Analysis and simulation of nitrogen loss during water erosion process on windward slope under wind-driven rain conditions

Wind-driven rain (WDR) is a common source of soil erosion in nature and usually occurs on windward slopes. This study investigated the effects of WDR events at different wind velocities of 0, 2, 3, 5, 7, 8 m s−1 and rainfall intensities of 30, 60, 90 mm h−1 on runoff, sediment yield, and total nitrogen (TN) loss processes on windward slopes. Additionally, the study constructed quantitative relationships between TN loss rate and simultaneous runoff and sediment using indoor simulated WDR experiments.
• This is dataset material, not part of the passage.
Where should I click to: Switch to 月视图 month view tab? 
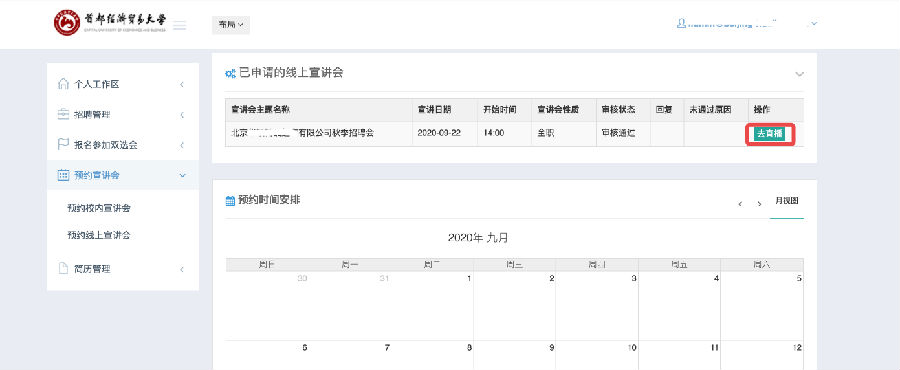[787, 201]
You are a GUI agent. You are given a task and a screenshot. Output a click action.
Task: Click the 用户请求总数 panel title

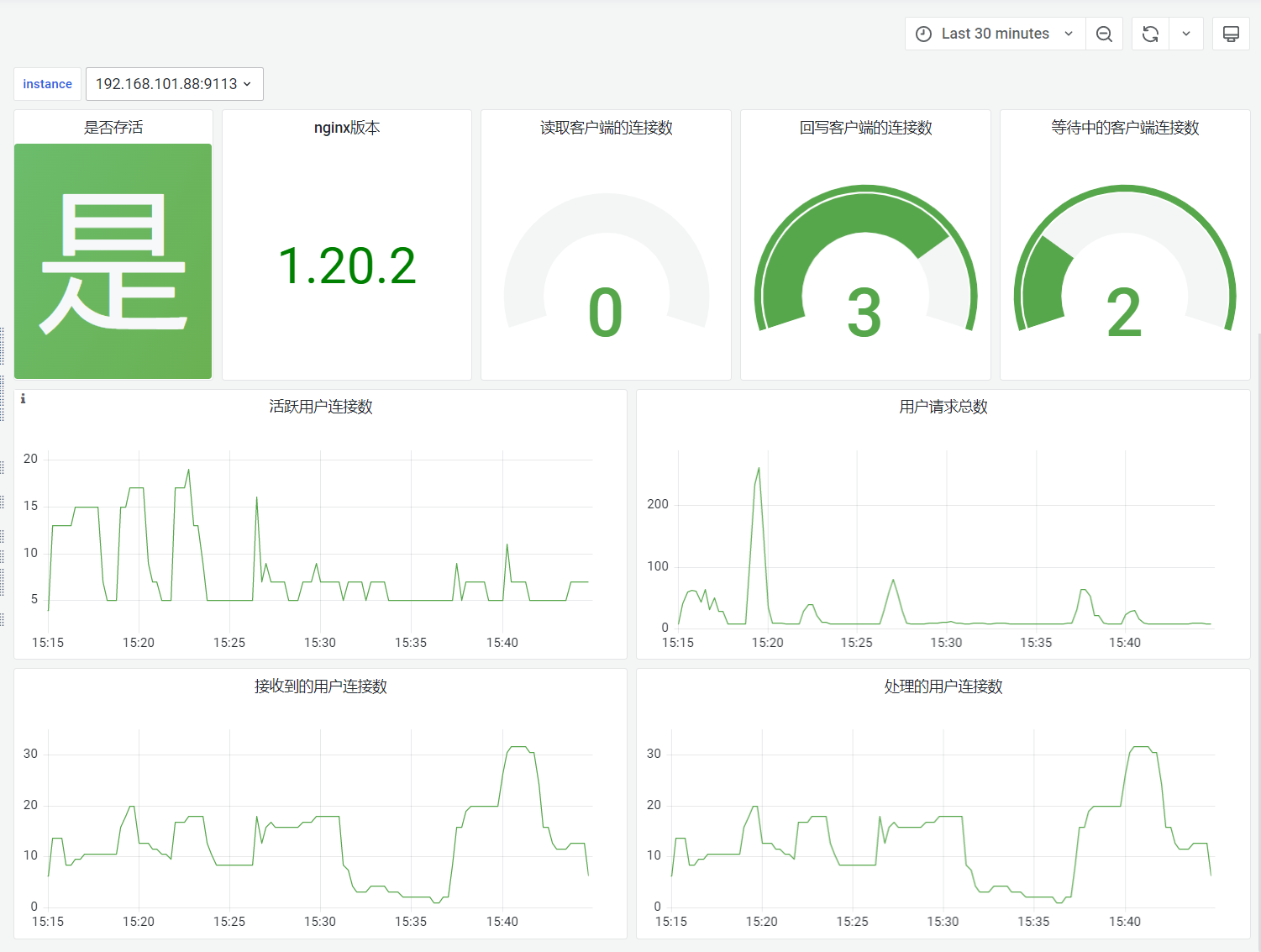click(943, 407)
The distributed soil erosion model KINEROS2 was then modified to embedded with these relationships, and used to simulate and verify the runoff, sediment yield, and TN loss processes during WDR events on windward slopes. The results showed an initial substantial increase followed by a gradual stabilization trend in runoff rates, sediment yield loss rates, and sediment-associated TN loss rates on windward slopes. As wind velocity increased from 0 to 8 m s−1 under a rainfall intensity of 90 mm h−1, the average runoff rate, sediment yield rate, and sediment-associated TN loss rate decreased linearly by 4.30%–16.13%, 9.82%–34.44%, and 14.54–46.42%, respectively. However, runoff-associated TN loss rate increased in a linear trend of 26.49%–137.59%. Similar trends were observed at rainfall intensities of 30 and 60 mm h−1. When simulated using the KINEROS2 and nitrogen migration model embedded with mathematical relationships between wind velocity and soil erosion and TN loss on windward slopes, the NSE and R2 of runoff, sediment, and TN loss processes were 0.49–0.83 and 0.59–0.89, 0.21–0.82 and 0.42–0.88, and 0.21–0.73 and 0.38–0.83, respectively. This study provides insights into the effects of WDR events on TN loss at plot scale and offers guidance for KINEROS2 application under WDR conditions at different slope directions and watershed scales.